Extract every line of the rows below that contains the string "computer", matching case exactly.

******************************

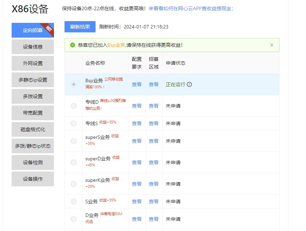This screenshot has height=231, width=306.
Task: Select the 专线D service radio button
Action: coord(73,105)
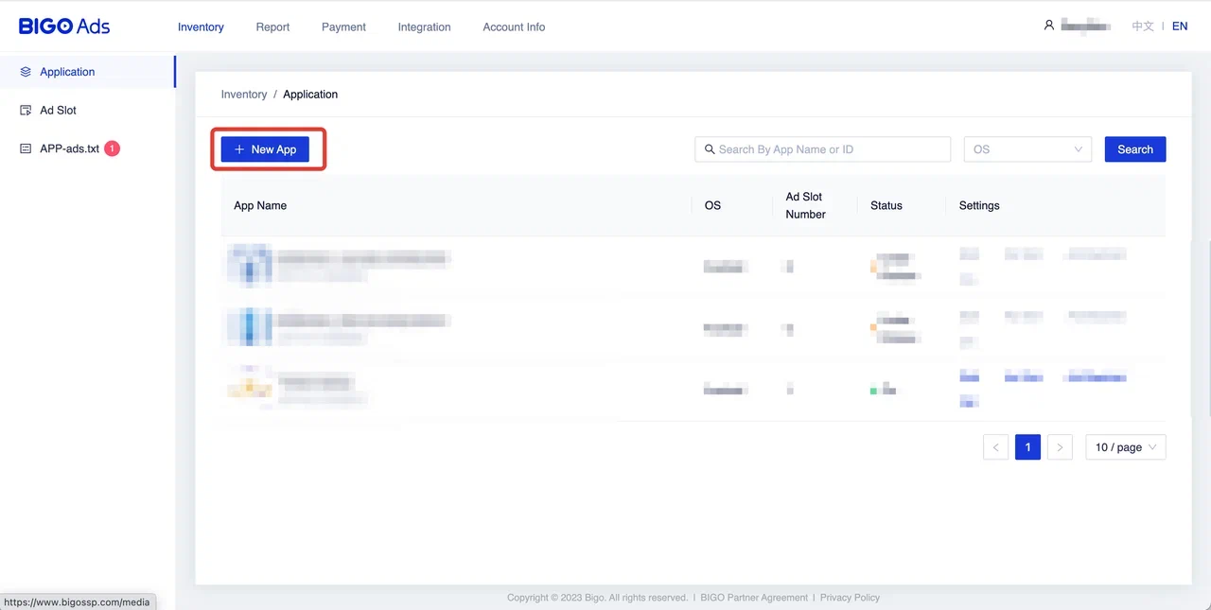Open the Report menu

pyautogui.click(x=272, y=27)
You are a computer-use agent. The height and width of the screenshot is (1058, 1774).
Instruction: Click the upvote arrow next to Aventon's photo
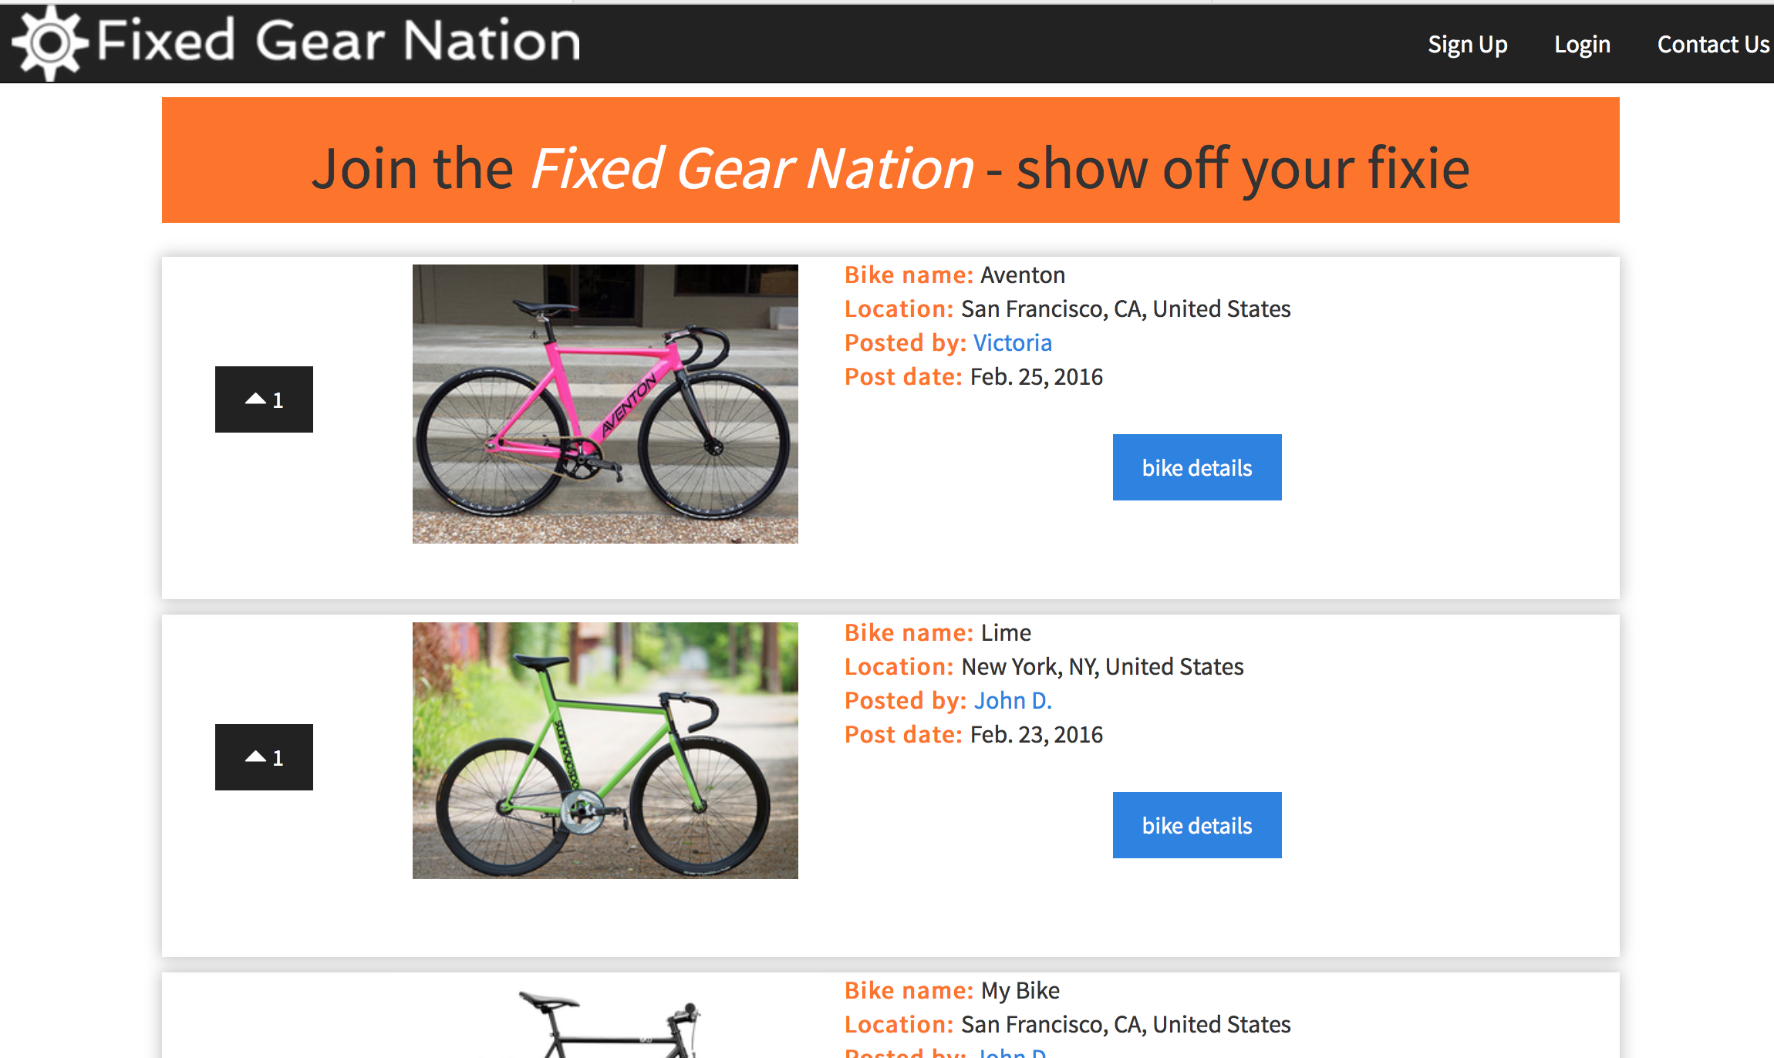coord(256,399)
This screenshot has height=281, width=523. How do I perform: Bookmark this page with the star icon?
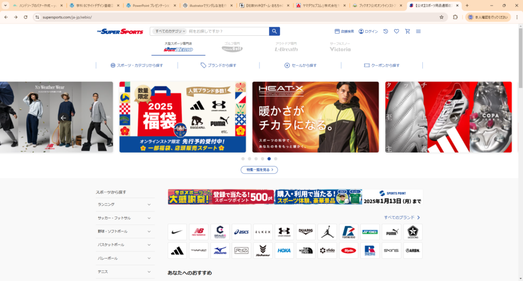(x=441, y=17)
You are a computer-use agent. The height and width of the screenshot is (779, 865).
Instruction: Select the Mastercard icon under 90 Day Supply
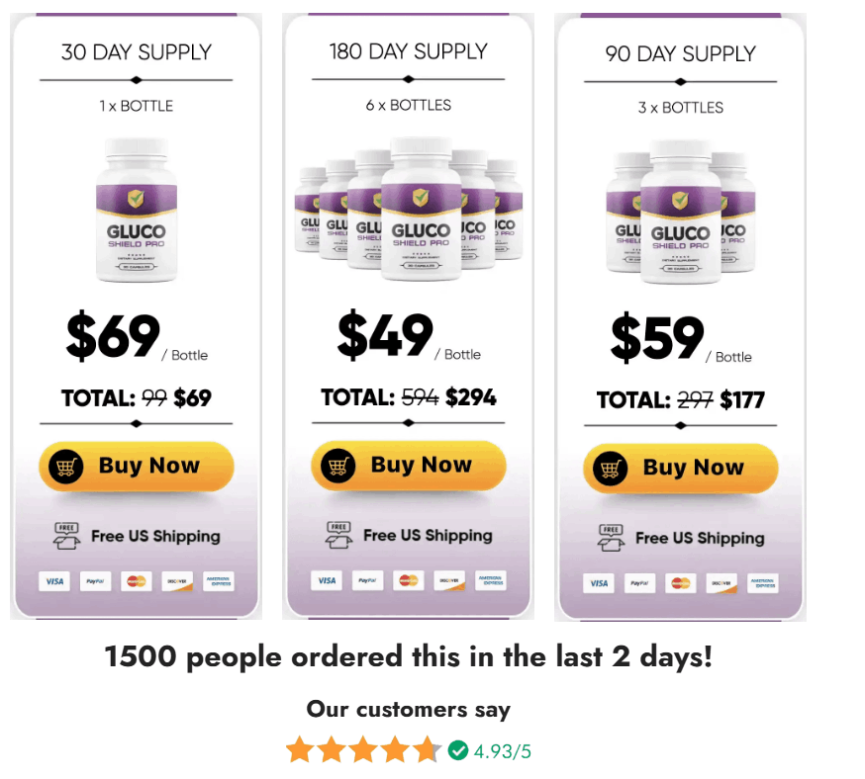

******************************

Solution
You are a computer-use agent. The height and width of the screenshot is (1058, 1774).
You are a computer-use agent. The height and width of the screenshot is (779, 865).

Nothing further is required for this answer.